Covovax is manufactured by the SII through technology transfer from Novavax. It has been approved by the European Medicines Agency for conditional marketing authorisation.
An expert panel of the central drugs regulatory authority is likely to take a decision on Wednesday on granting market authorisation to SII's Covid-19 vaccine Covovax as a heterologous booster dose for adults who have been administered two doses of Covishield or Covaxin, official sources said.
The Subject Expert Committee of the Central Drugs Standard Control Organisation (CDSCO) is scheduled to meet on January 11. Prakash Kumar Singh, Director of Government and Regulatory Affairs at the Serum Institute of India (SII), had written a letter to the the Drugs Controller General of India (DCGI) recently for the approval to Covovax as a heterologous booster dose for adults in view of the escalating pandemic situation in some countries, an official source told.

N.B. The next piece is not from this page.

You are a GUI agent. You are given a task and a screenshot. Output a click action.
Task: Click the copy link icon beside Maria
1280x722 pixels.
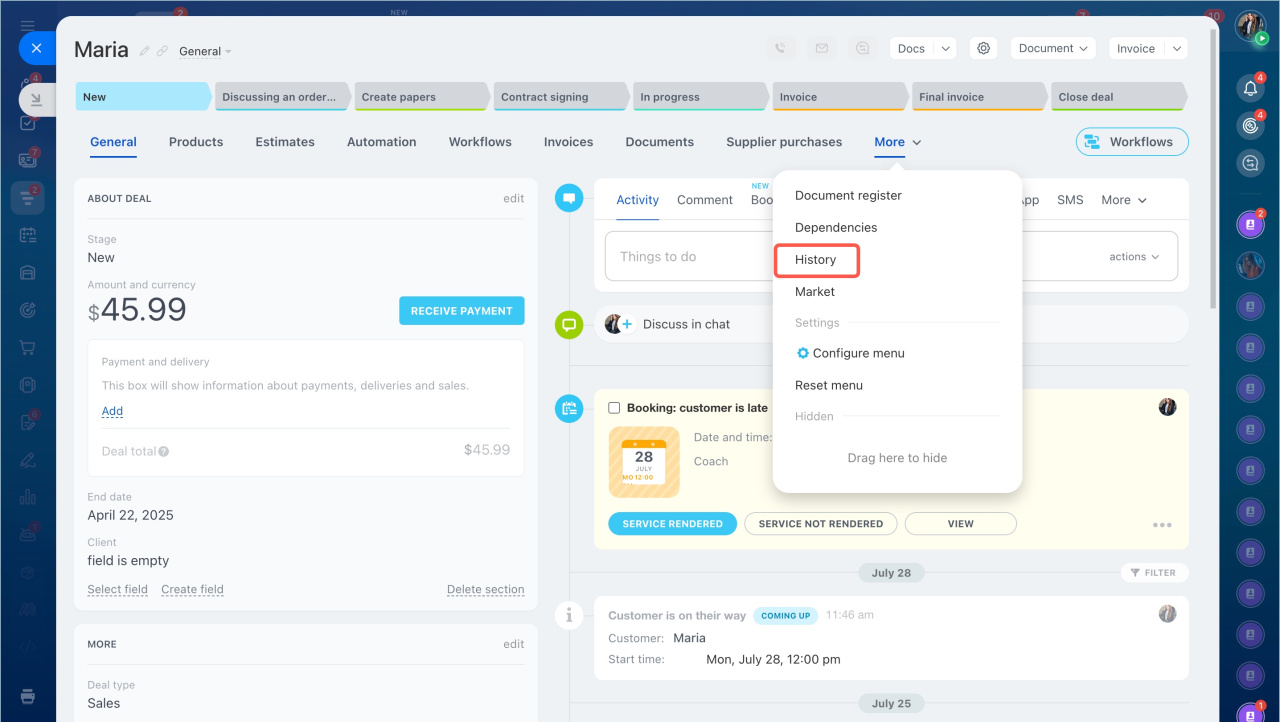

The DCGI had approved Covovax for restricted use in emergency situations for adults on December 28, 2021, for those in the 12-17 age group on March 9, 2022, and also in children aged 7- 11 years on June 28, 2022, subject to certain conditions. Covovax is manufactured by the SII through technology transfer from Novavax. It has been approved by the European Medicines Agency for conditional marketing authorisation.
It was granted emergency-use listing by the World Health Organization (WHO) on December 17, 2021. In August 2020, US-based vaccine maker Novavax Inc. had announced a licence agreement with the SII for the development and commercialization of NVX-CoV2373, its Covid-19 vaccine candidate, in India and low-and-middle-income countries.